Of course, the attachment period races by much quicker than you think and it isn’t long before you’re doing all those things again and more. The surprise then lies in the discovery of your own need. When my baby was very small, I longed and longed for time to myself. But when it came, all I could think about was the fact that my small human wasn’t with me.
Other mothers have described it like missing a limb or going outside without your pants on. There is an element of it feeling raw and wrong, but it’s important to push through and take that time for yourself. It creates a stronger, more resilient child and provides nourishment to a healthy mother.
This is the price of teaching them independence and adventure – knowing that scars are a part of the deal.
I think of it now as similar to a computer program that’s always running. Sometimes it’s in the foreground taking up your attention and other times it’s in the background, quietly ticking along. But either way, it’s always on.
3. Time travelling
New parents are told repeatedly by old ones to enjoy it while it lasts. “It goes by so fast!” they say, pointing to their teenagers or adult children.
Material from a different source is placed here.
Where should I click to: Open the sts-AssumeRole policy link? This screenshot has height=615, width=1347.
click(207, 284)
There have been moments in the last year where I felt sure time had actually stopped, so molasses-like was its passing. At 4am and frantic with a baby who won’t sleep, it’s difficult to imagine a time in the future where your anxiety might instead be related to a baby who’s taken the car out for the first time.
And yet, time has the curious habit of acting elastically. When I think of the past year, I remember it as being both interminably long and also ferociously quick. I look at photos of my son from six months ago and he seems inexplicably foreign – smaller, skinnier, less himself. I look at him now, his joyful grin, bow-legged walk and tooth pegs all so intimately familiar to me that they might as well be tattooed on my heart, and I feel a rush of melancholy from knowing that this, too, is ephemeral. That one day not long from now, I’ll look at a photo taken today and find it difficult to remember the child he once was.
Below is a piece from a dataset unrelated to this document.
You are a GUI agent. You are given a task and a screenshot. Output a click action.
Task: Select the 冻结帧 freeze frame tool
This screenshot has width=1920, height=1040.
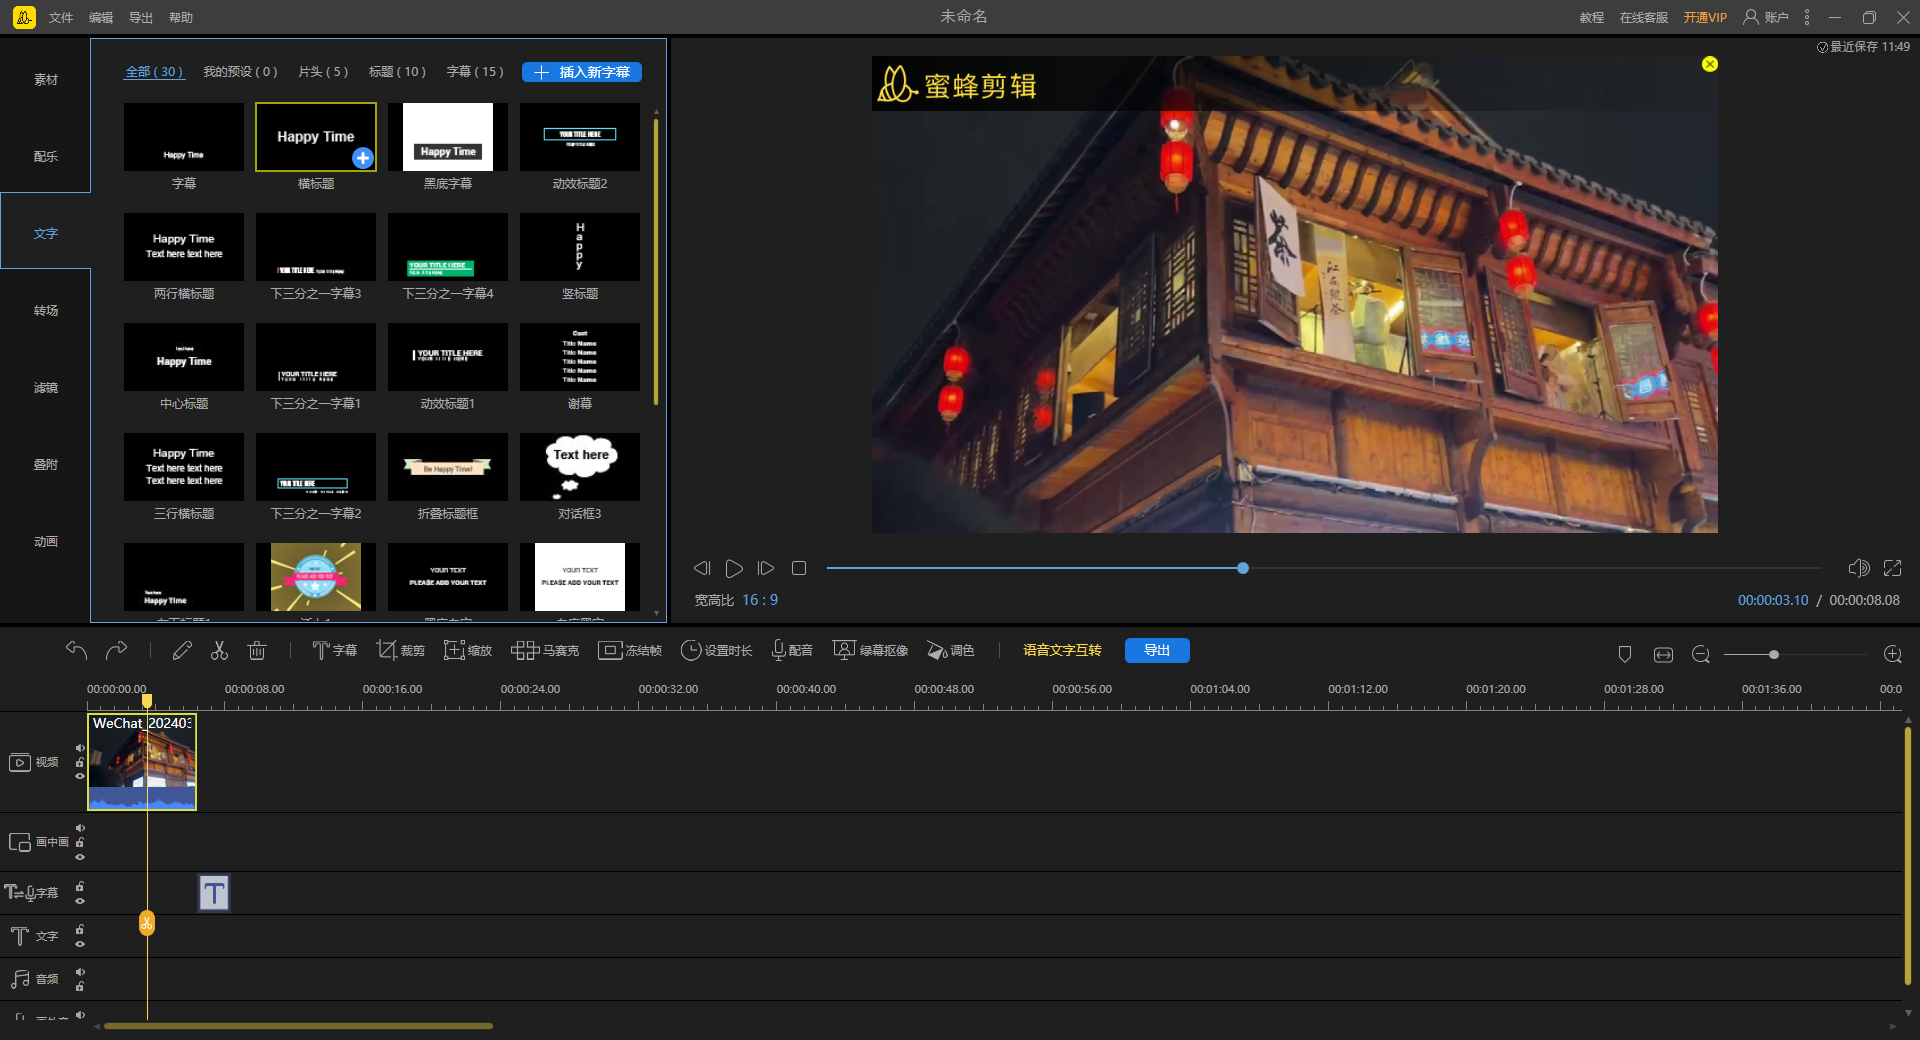point(630,651)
My mother used to say that she wished she could have just one more day with us all as babies. I realise now that yearning is an inescapable feature of parenthood. We yearn for easy transitions into the next, less fussy stage of our children’s lives even as we yearn to travel backwards too.
The Portuguese have a word for this kind of longing: saudade. It describes a nostalgia for a place or time that can no longer be recaptured.
This is the simultaneous gift and torment of loving a child. But goodness, I wouldn’t trade it for the world.